PHOTO ALAN DEVALL, ARCHIVES REUTERS

Des porte-conteneurs patientent au large de Los Angeles, où le port est congestionné.

Cela fait en sorte que bon nombre de ports sont congestionnés. En Amérique du Nord, c’est notamment le cas du côté des ports de Long Beach et de Los Angeles, en Californie, deux des principales portes d’entrée vers l’Amérique du Nord sur la côte du Pacifique. Vendredi, près de 90 navires porte-conteneurs attendaient d’y d’être déchargés, selon Marine Exchange, qui compile ces données.

Si les navires se déplacent 24 heures sur 24, c’est différent dans certains ports. De plus, les navires sont de plus en plus gros. Il faut plus de temps pour les décharger.

Brian Slack, professeur émérite à l’Université Concordia et spécialiste du transport maritime

La situation a incité la Maison-Blanche à s’impliquer afin de faciliter une entente entre le port de Los Angeles – où arrivent 40 % des conteneurs destinés aux États-Unis – et le syndicat américain des débardeurs pour travailler davantage la nuit et les fins de semaine. Des géants comme Walmart et Target ont aussi accepté de pousser à la roue pour accélérer l’acheminement de leurs conteneurs hors des ports pendant les nuits.

Quand la situation rentrera-t-elle dans l’ordre ?

C’est encore difficile à dire, mais selon M. Slack, il faudra attendre au début de 2022 avant de voir le portrait s’améliorer.

En Amérique du Nord, la demande de marchandises en vue du printemps n’est pas aussi vigoureuse que pendant l’automne, qui met la table à la saison des emplettes en vue du temps des Fêtes.

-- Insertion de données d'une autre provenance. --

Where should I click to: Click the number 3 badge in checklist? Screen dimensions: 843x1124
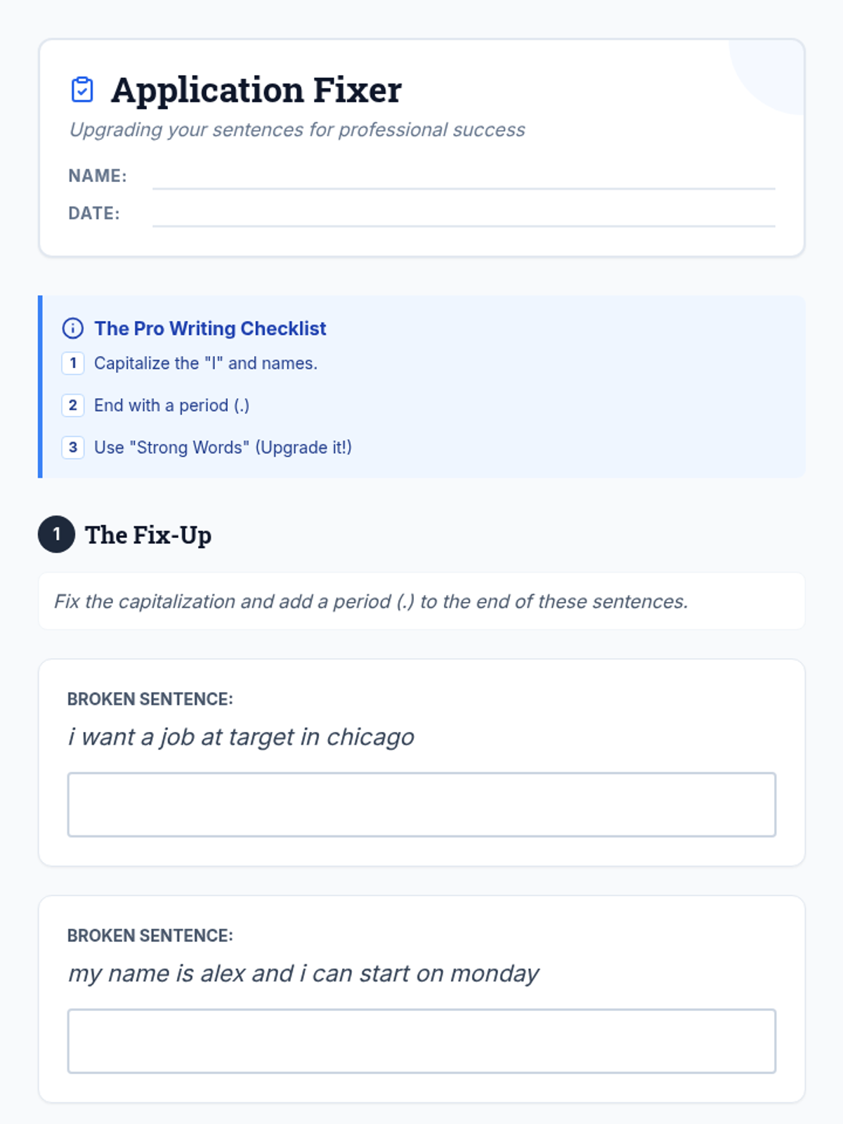73,447
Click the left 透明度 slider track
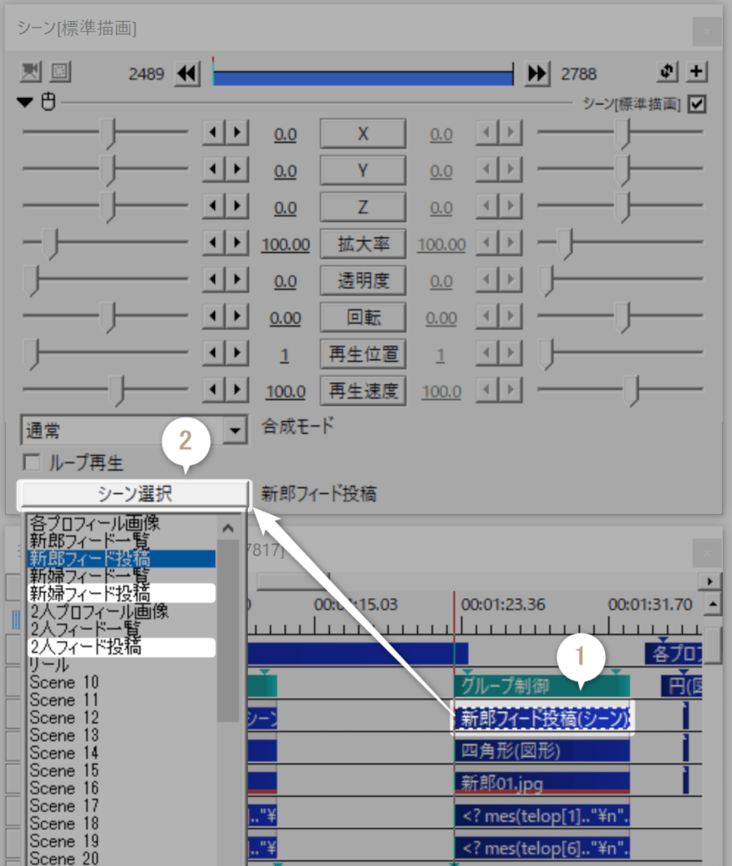732x866 pixels. click(106, 280)
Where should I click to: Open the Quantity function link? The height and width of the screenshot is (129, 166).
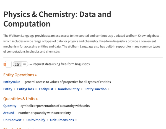pyautogui.click(x=10, y=106)

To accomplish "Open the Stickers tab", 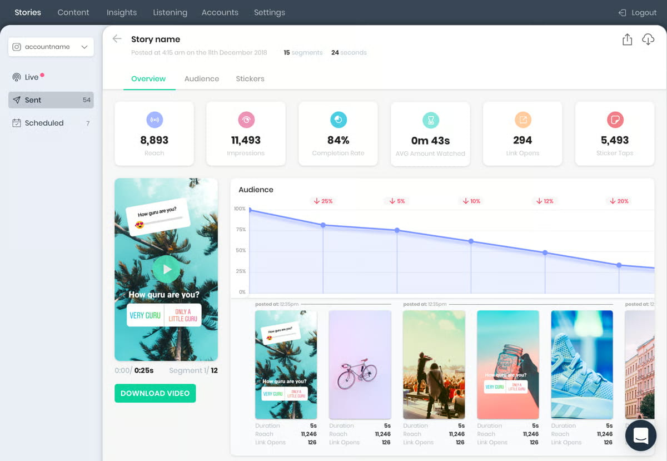I will [x=250, y=78].
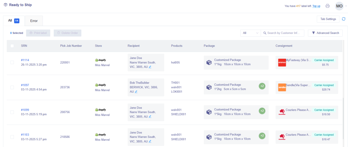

De plus, dans le cadre des célébrations entourant le Nouvel An chinois, la quasi-totalité des usines et installations portuaires sont fermées en Chine pendant deux semaines.

Cela devrait permettre de décongestionner certains ports en Amérique du Nord ainsi qu’en Europe. Mais le contexte peut changer rapidement. Un évènement imprévu, comme le blocage du canal de Suez en mars dernier, peut venir jouer les trouble-fêtes.

« Aussitôt qu’on bloque une partie de la chaîne, ça refoule ailleurs, rappelle M. Roy. Ici, nous avons eu nos épisodes, par exemple avec les blocus ferroviaires en 2020. »

Et chez nous ?

Au port de Montréal ainsi qu’à Vancouver, les volumes traités sont en hausse, mais la situation n’a rien à voir avec ce qui s’observe à certains endroits au sud de la frontière.

PHOTO MARCO CAMPANOZZI, ARCHIVES LA PRESSE

Port de Montréal

« Nous sommes moins sollicités qu’un port de la côte Ouest », souligne Mélanie Nadeau, vice-présidente, affaires publiques et relations avec les communautés, au Port de Montréal.

Toutefois, à l’instar de ce qui se passe à Vancouver, le nombre de conteneurs vides qui quittent les installations portuaires est en hausse. Cette proportion a récemment atteint 20 %, selon Mme Nadeau, par rapport à environ 10 % habituellement.

La situation est sur le radar du gouvernement Trudeau. Jeudi dernier, la ministre des Finances, Chrystia Freeland, a signalé qu’Ottawa surveillait les problèmes des chaînes d’approvisionnement ainsi que la tension dans les ports canadiens.